Ralph Waters did a great job resuscitating the remnant Building operations and added on well thought through and well executed acquisitions. Then, the inevitable growth for growth sake's driven acquisitions - Laminex and Crane are both causing Fletcher Building headaches. So unnecessary.
Just had a quick glance at the exec team here...just noticed not one has an engineering degree. Would it not be prudent to have some people who actually qualified in civil engineering in the exec team??? After all that is what they do!
When the pens control the place, it only works if it's a monopoly.
In fact, two members of the FB exec team have engineering degrees and are professional engineers: Graham Darlow, Chief Executive of the Engineering Division is a civil engineer and Mark Malpass, Chief Executive of the Concrete Division is a mechanical engineer. Graham's company bio reports that he is a Fellow and Deputy President of the Institution of Professional Engineers New Zealand and a Fellow of the Institute of Civil Engineers (UK). This suggests that there's no shortage of professional expertise on the construction side!
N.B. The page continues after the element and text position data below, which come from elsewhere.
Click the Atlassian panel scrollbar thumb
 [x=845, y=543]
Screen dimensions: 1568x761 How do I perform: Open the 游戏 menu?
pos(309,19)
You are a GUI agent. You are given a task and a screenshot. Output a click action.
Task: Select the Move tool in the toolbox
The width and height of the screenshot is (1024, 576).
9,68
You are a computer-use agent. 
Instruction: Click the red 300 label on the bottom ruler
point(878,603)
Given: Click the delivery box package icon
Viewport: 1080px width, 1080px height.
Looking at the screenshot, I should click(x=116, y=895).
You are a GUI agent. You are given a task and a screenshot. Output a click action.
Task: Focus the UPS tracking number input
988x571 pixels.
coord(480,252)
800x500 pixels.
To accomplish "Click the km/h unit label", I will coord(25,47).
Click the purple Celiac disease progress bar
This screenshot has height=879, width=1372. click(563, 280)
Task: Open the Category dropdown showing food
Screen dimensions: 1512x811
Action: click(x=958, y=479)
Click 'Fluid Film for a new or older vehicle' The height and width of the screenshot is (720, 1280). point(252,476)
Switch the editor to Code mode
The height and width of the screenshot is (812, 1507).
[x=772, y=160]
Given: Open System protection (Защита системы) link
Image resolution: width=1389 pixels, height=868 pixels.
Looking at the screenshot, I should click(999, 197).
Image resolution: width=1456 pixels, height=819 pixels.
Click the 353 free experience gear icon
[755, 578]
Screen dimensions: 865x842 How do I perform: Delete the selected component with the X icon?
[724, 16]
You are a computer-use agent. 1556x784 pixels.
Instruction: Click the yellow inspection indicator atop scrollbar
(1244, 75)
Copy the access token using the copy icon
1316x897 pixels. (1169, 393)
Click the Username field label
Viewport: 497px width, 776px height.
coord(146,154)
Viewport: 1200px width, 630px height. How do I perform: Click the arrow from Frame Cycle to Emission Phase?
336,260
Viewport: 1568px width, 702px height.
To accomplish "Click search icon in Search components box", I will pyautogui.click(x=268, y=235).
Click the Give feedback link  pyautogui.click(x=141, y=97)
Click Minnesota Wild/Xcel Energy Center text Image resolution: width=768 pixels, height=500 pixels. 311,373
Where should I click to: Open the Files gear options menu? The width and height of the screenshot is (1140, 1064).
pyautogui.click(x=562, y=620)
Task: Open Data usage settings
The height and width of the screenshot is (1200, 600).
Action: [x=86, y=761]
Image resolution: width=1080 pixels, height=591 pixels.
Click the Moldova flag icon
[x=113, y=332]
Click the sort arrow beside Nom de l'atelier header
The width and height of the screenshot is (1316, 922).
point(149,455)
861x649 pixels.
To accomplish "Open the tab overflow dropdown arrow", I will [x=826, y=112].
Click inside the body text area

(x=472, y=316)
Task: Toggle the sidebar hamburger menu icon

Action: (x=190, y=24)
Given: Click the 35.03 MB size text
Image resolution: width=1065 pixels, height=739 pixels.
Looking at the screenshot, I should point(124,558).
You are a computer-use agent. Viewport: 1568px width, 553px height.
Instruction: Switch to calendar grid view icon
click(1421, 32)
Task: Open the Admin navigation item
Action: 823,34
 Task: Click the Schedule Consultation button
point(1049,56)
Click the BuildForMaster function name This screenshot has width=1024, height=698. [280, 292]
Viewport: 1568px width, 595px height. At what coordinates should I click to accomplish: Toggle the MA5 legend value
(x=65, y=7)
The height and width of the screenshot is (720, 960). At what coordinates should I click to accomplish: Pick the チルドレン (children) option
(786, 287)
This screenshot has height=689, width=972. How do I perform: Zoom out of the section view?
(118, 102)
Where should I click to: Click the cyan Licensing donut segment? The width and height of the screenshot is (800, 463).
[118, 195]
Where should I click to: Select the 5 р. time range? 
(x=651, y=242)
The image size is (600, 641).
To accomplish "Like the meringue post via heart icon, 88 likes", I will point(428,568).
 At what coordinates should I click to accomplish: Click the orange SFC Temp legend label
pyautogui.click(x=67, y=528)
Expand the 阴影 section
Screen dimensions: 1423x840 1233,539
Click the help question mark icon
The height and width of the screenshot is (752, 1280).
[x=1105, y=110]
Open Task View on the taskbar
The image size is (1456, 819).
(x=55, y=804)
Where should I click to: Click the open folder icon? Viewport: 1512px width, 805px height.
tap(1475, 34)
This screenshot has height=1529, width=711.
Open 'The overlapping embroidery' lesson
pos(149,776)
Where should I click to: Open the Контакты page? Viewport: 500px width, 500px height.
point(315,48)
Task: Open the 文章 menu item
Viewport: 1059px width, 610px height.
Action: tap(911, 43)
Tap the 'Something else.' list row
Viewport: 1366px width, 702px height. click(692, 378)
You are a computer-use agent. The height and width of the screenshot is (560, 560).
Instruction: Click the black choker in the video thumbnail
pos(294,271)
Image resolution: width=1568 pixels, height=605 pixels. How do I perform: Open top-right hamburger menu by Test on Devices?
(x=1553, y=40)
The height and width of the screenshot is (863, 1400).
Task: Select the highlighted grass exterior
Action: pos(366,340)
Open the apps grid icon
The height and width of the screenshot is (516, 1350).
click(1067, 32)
Perhaps now a new leader can actually lead the company forward rather than procrastinating. Ling spent all of his time cutting costs rather than growing the business. I wonder if the board now rues losing Mark Binns a quality NZ leader.
This is very sudden. It looks like he was pushed.
It is sudden. Adamson has been in his current position for less than a year, as have the divisional heads of building products, concrete and engineering. The divisional head of Crane has about 15 months service in that role - and Adamson seemed to be fixing the job that he'd left. Placemakers is not looking too flash either. Ralph Waters talks of Ling leaving a strong management heritage. This has still to be shown.
It's not a great sign that again a major NZ company has not been able to groom a New Zealander from within the business to take the helm. Ling, an Australian outsider, is now being replaced by an Englishman who's never lived in NZ and comes from one of their American subsidiaries. It's the same story with Telecom (a Scotsman from BT) and Westpac (an Aussie from HQ). Not a good look.
Who Ralphie wants, Ralphie gets.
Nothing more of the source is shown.